In this feature, I go back to stories I’ve reported for NBC NY and explain how we got them on the air.

When I hear that my next assignment is on Long Island, I worry. I check Waze. I analyze Google Maps days ahead of time, strategizing about exactly when I will need to leave my home in New Jersey to make it to our location on time. I know my Long Island friends would concur– traveling between New Jersey and Long Island, which involves some mix of bridges, tunnels, and traffic no matter what time you leave– is complicated. I left my home in Bergen County, New Jersey two-and-a-half hours before I needed to be at Unique Electric Solutions in Holbrook, New York on that Friday morning in May and barely made it on time. Between the pouring rain and the rush-hour traffic, I listened to multiple podcasts before pulling up to meet photojournalist Jeff Richardson, who is based on Long Island and had a much smoother commute. The story had been set up ahead of time by Howard Price and Enez Paganuzzi, two of the most talented and hard-working people I have the pleasure of calling my friends and colleagues. The concept was about how school buses in New York State are starting to go “green,” due to a regulation that says all New York City school buses must be zero-emissions by 2035. Unique Electric Solutions (UES) is a local company that is “repowering” school buses– taking out their diesel engines and replacing them with electric batteries, delivering buses that plug in and charge just like electric cars. With new diesel buses hard to come by due to supply chain shortages, and new electric buses costing more than double the price of a “repowered” version, UES was seeing its business soar. Especially with diesel fuel prices at record levels.

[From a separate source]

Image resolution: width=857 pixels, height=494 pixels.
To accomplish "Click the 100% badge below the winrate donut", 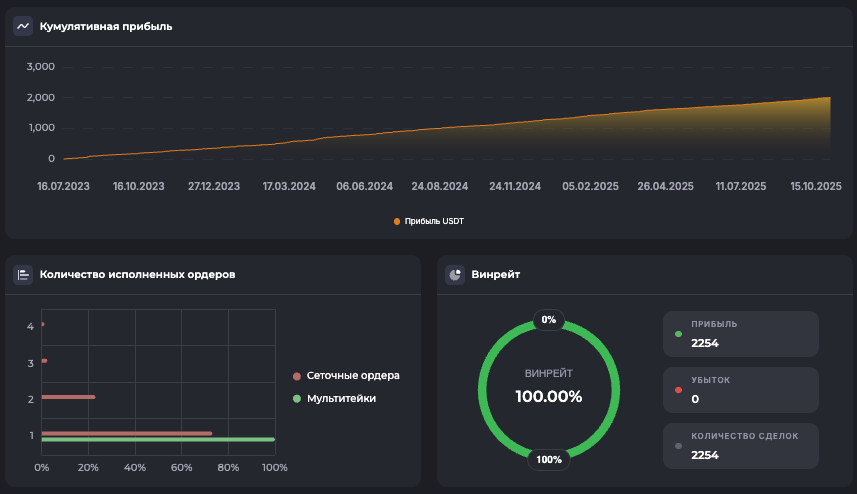I will pos(548,460).
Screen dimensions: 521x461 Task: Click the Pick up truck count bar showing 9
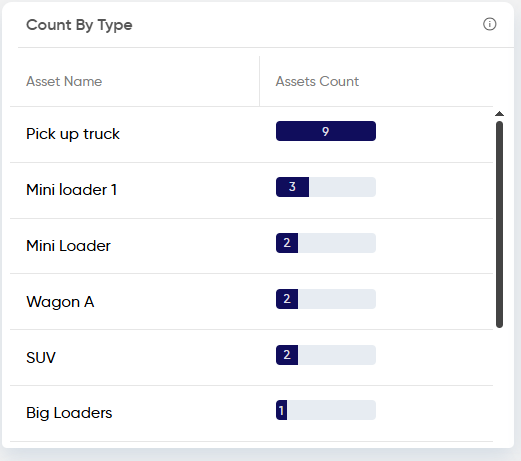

Jeff and I spent hours at UES, getting interviews and video for what would ultimately be a story that ran less than three minutes. People who are with us out on assignment are frequently commenting on how much time and energy goes into such a short final product. Part of this is that Jeff and I want to “shoot now, edit later.” Until we understand the full scope of the story, we don’t want to edit down our questions or video, because you never know what you might discover. Jeff was also using both the broadcast camera and the smaller DJI pocket camera, which allowed him to get shots of the underside of the school bus when he (carefully) directed the school bus driver to drive over the camera that he had positioned on the street, and other close-up shots of the mechanics working. Jeff’s creativity really shines in the finished product.

Reporting the story about the yellow school bus going green reinforced one of the key reasons I pursued journalism as a career in the first place: to meet interesting people and learn new things from them. The story that aired gave our viewers a look inside a local business that is growing (and hiring!), insight into new technology, and a chance to see how the innovation was impacting kids in our area, as children in Brooklyn starting riding the “green” bus to school last month. It’s a story that was worth driving all the way to Long Island for.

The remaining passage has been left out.